-- ENTRIES PROVIDED follows --

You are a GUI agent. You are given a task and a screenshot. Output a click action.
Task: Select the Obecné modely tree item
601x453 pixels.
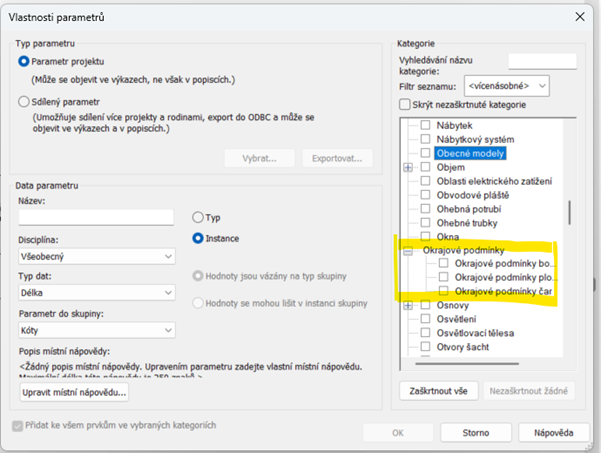click(x=470, y=154)
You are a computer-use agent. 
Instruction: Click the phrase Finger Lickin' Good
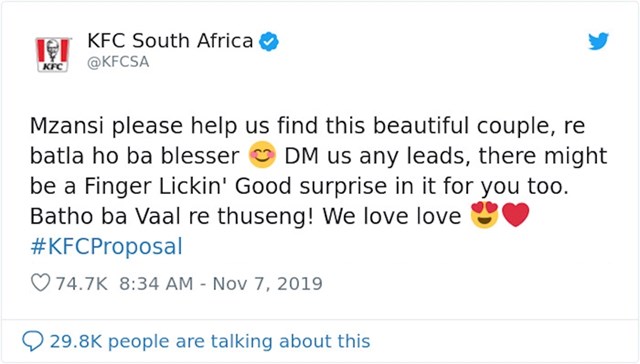[x=189, y=186]

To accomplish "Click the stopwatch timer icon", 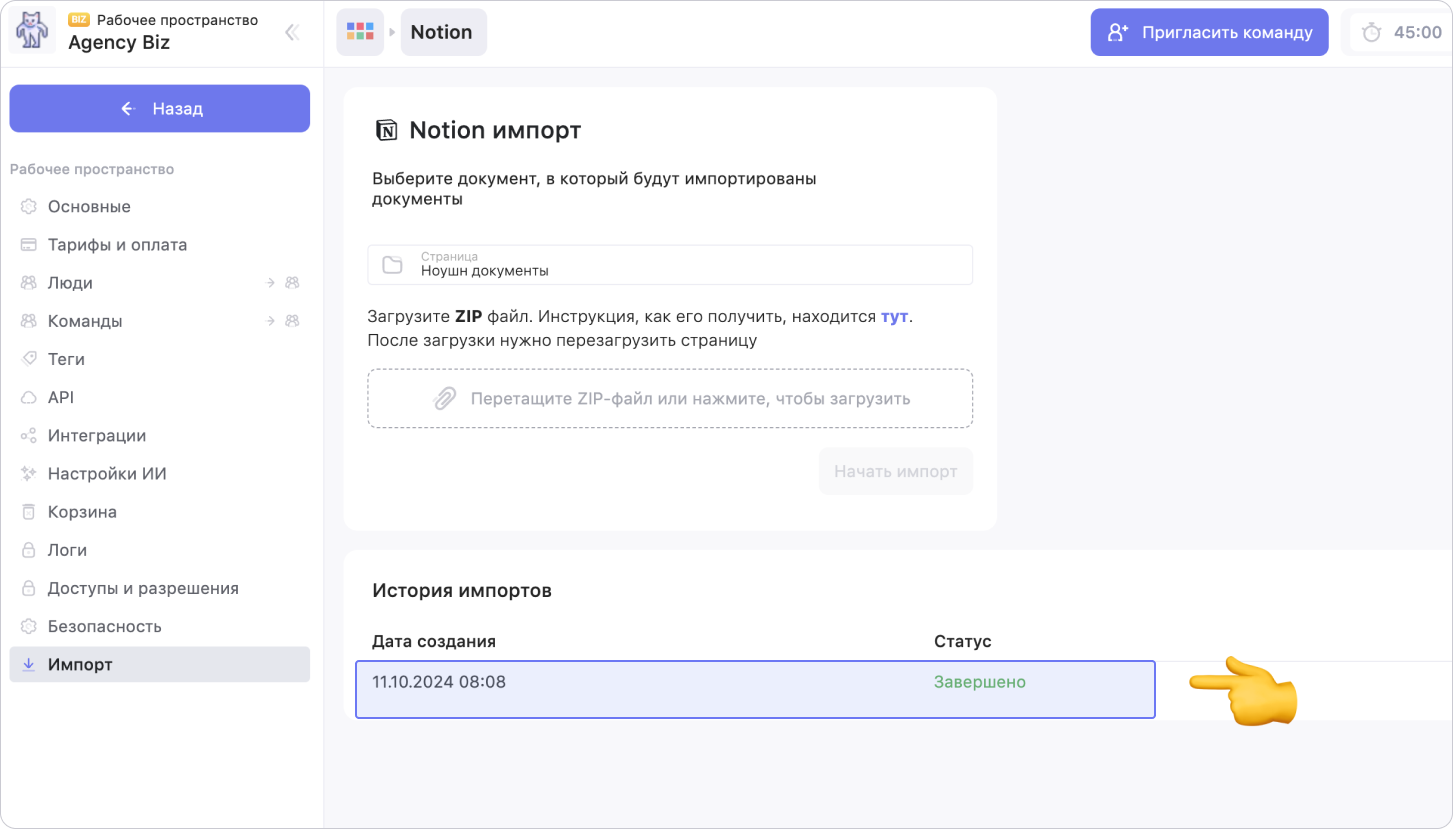I will tap(1372, 33).

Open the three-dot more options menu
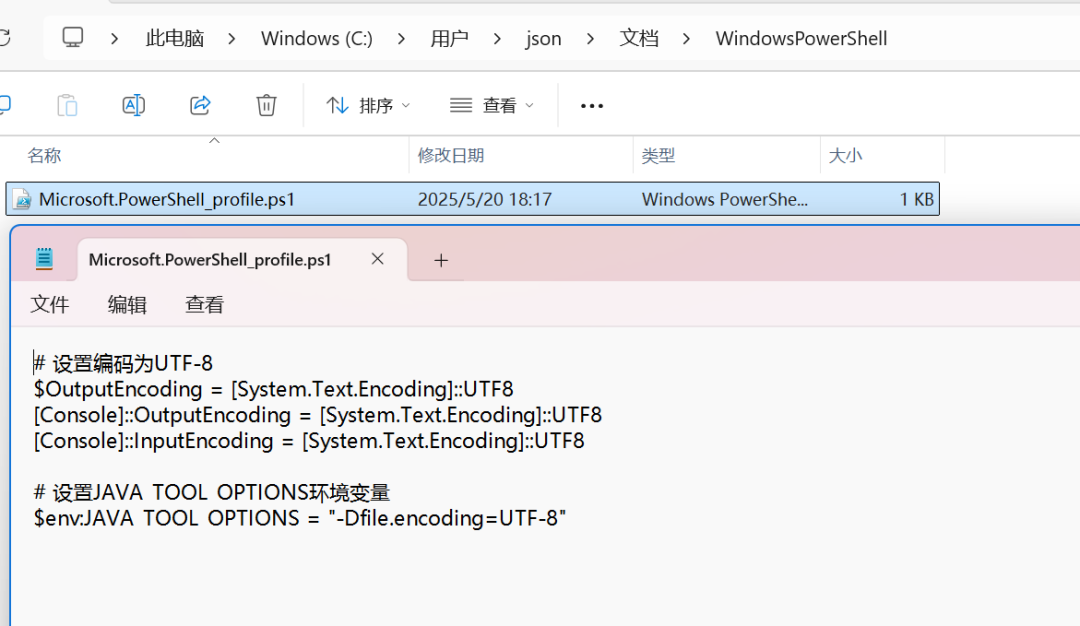tap(592, 106)
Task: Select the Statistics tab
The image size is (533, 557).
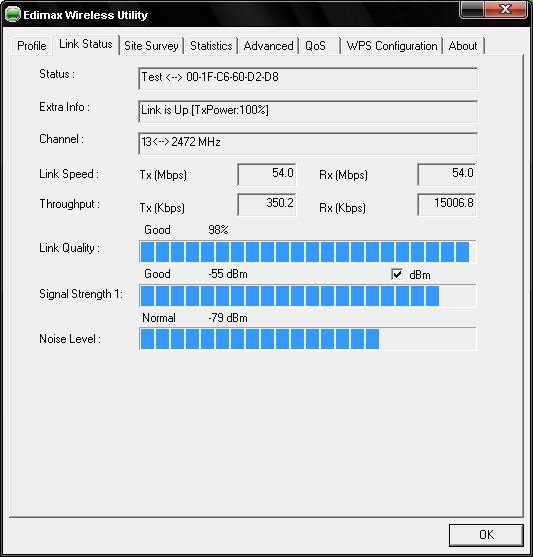Action: [x=211, y=45]
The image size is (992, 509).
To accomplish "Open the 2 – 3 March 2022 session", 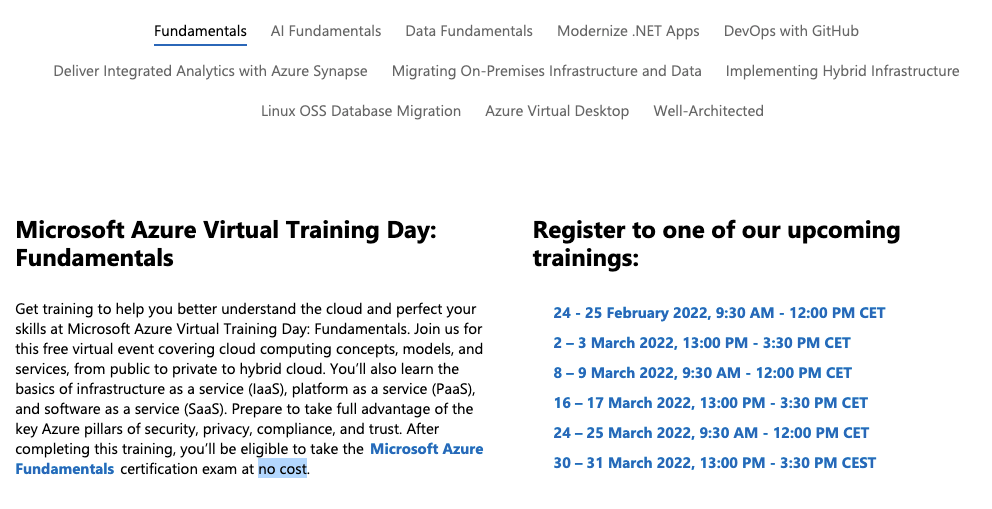I will coord(701,343).
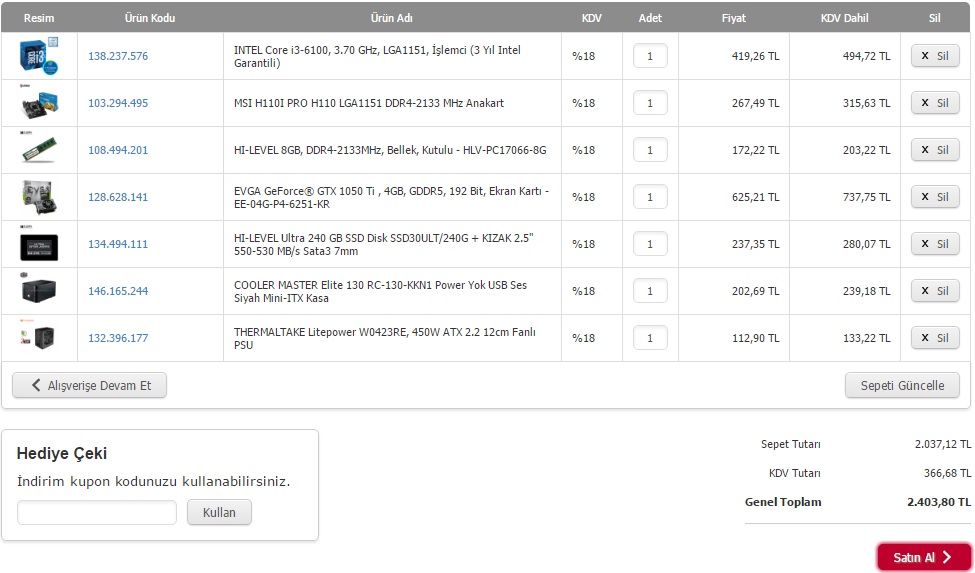The width and height of the screenshot is (975, 573).
Task: Edit quantity field for MSI H110I motherboard
Action: 650,103
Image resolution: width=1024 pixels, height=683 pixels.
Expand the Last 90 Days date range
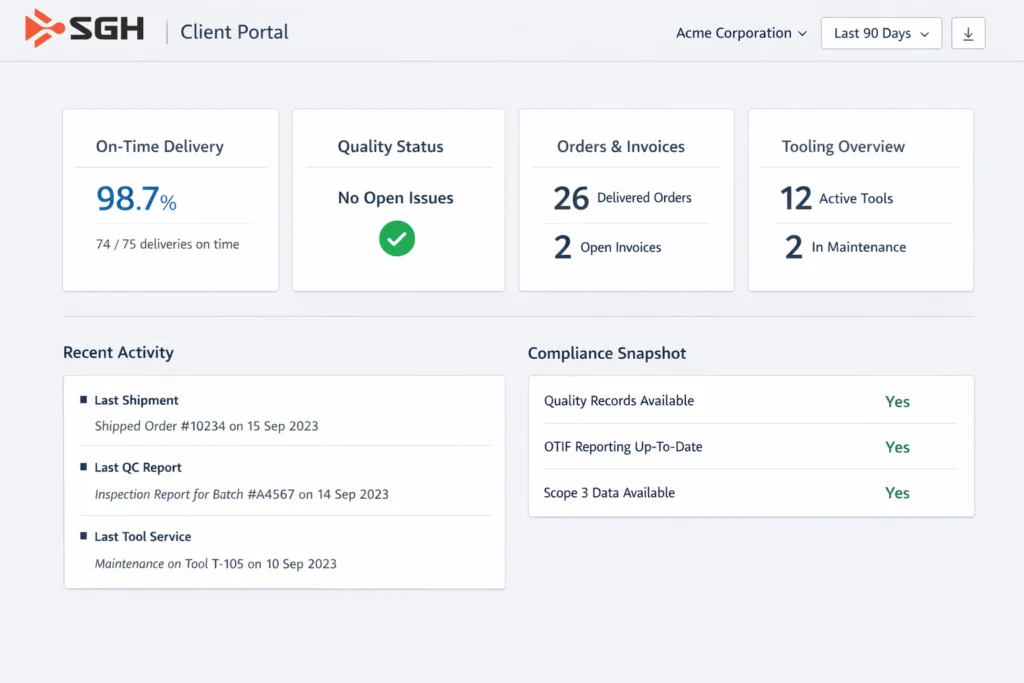click(x=881, y=33)
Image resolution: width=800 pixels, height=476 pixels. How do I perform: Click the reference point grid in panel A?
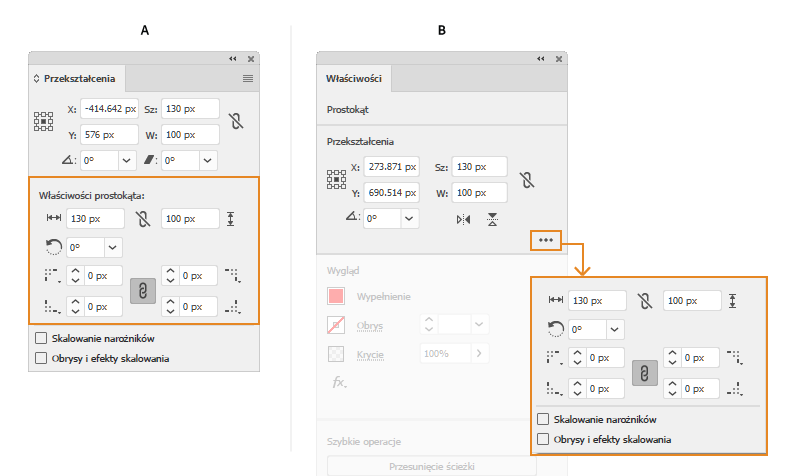[x=44, y=121]
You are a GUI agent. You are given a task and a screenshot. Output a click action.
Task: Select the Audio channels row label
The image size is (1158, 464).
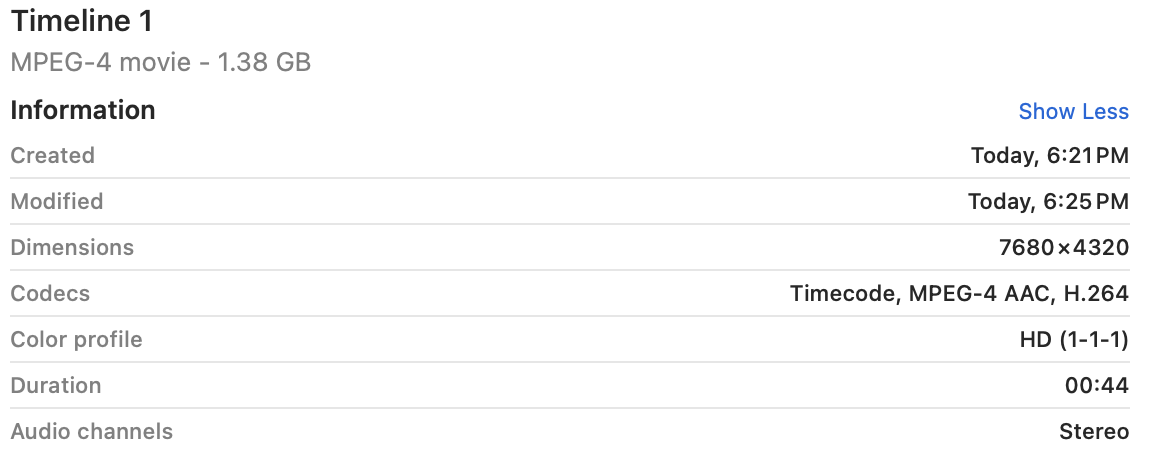[91, 432]
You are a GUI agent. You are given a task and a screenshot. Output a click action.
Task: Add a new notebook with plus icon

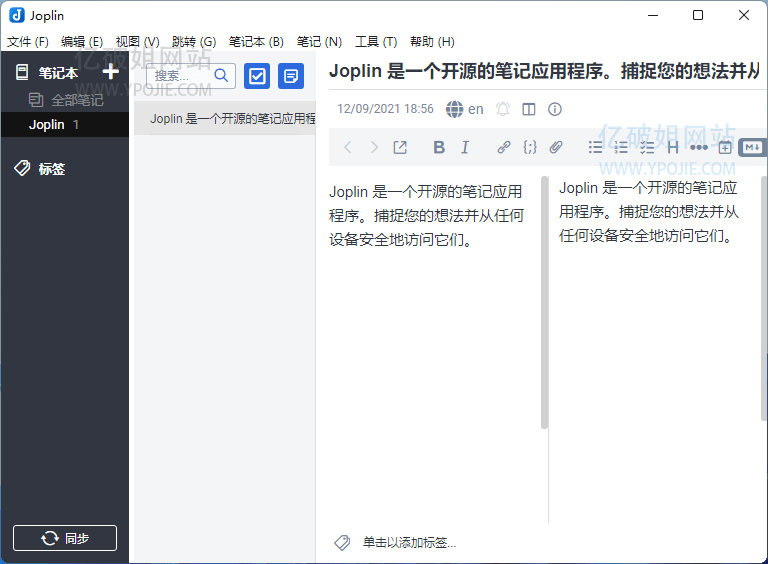[x=111, y=72]
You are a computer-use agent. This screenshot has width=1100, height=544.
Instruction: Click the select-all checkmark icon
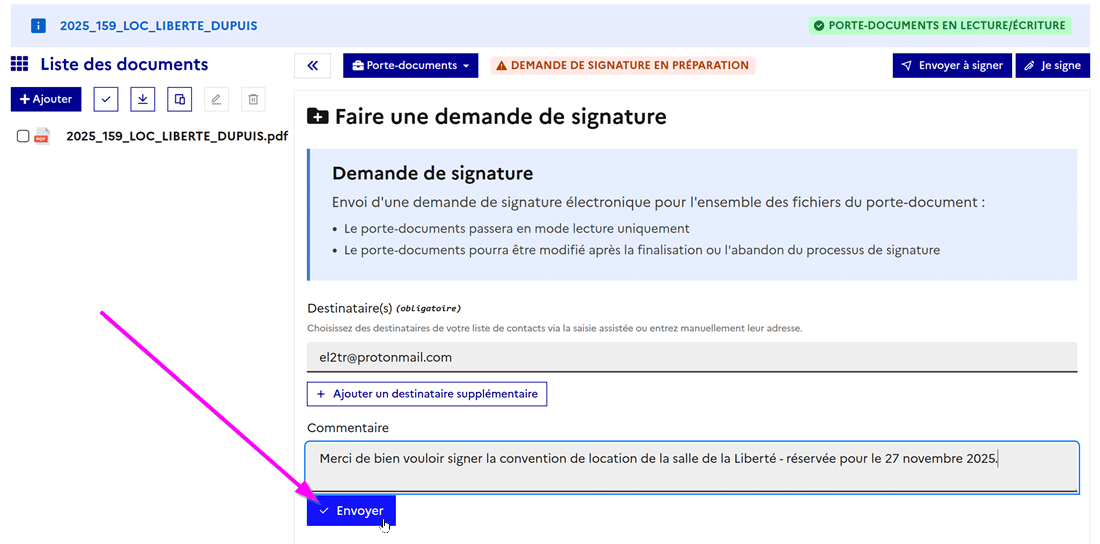[106, 99]
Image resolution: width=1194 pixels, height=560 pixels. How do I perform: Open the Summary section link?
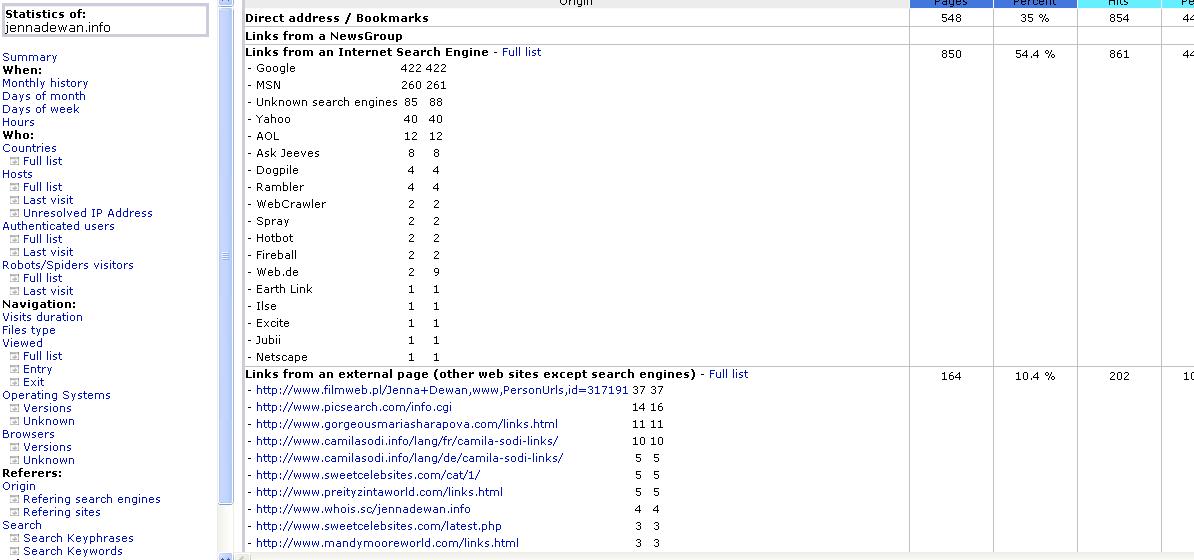pyautogui.click(x=30, y=57)
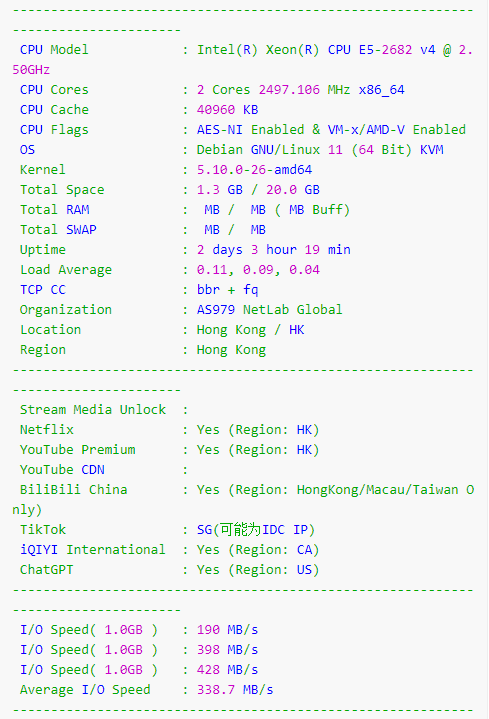489x719 pixels.
Task: Click the OS Debian GNU/Linux 11 text
Action: click(x=270, y=149)
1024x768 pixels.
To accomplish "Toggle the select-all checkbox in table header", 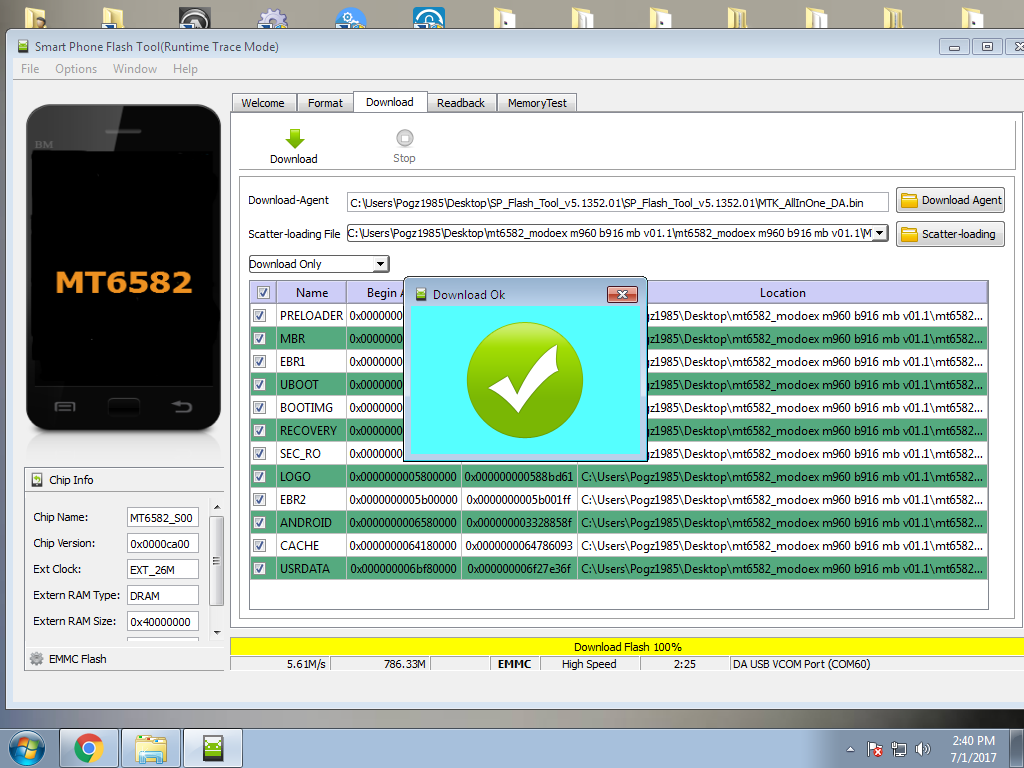I will [x=263, y=293].
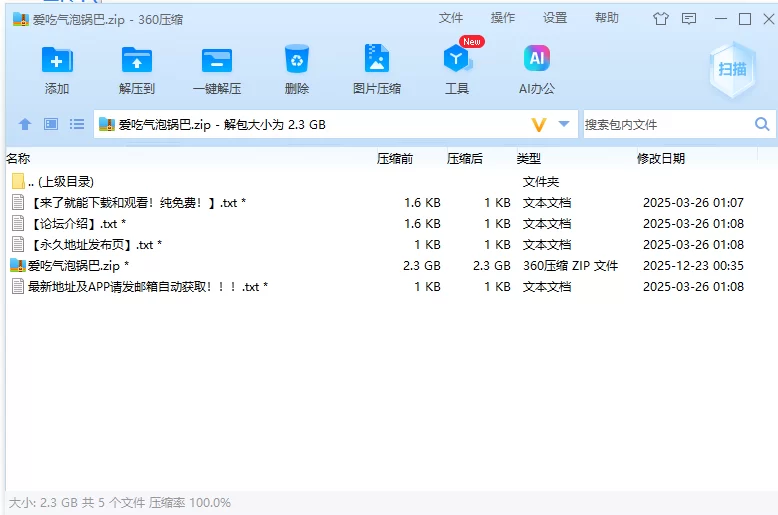Select the 一键解压 one-click extract icon
Viewport: 778px width, 515px height.
pos(216,61)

-- ENTRIES PROVIDED concluded --

● PROBLEM
Your reply should hold nothing but the lines above, from the one containing "Image resolution: width=800" to the one containing "Task: Select the Audio channels row label", reproduced exactly minus the pictures.

● COMPLETED TASK
Image resolution: width=800 pixels, height=476 pixels. How do I perform: Click the reference point grid in panel A?
[x=44, y=121]
You are a GUI agent. You are given a task and a screenshot. Output a click action.
Task: Select the Audio channels row label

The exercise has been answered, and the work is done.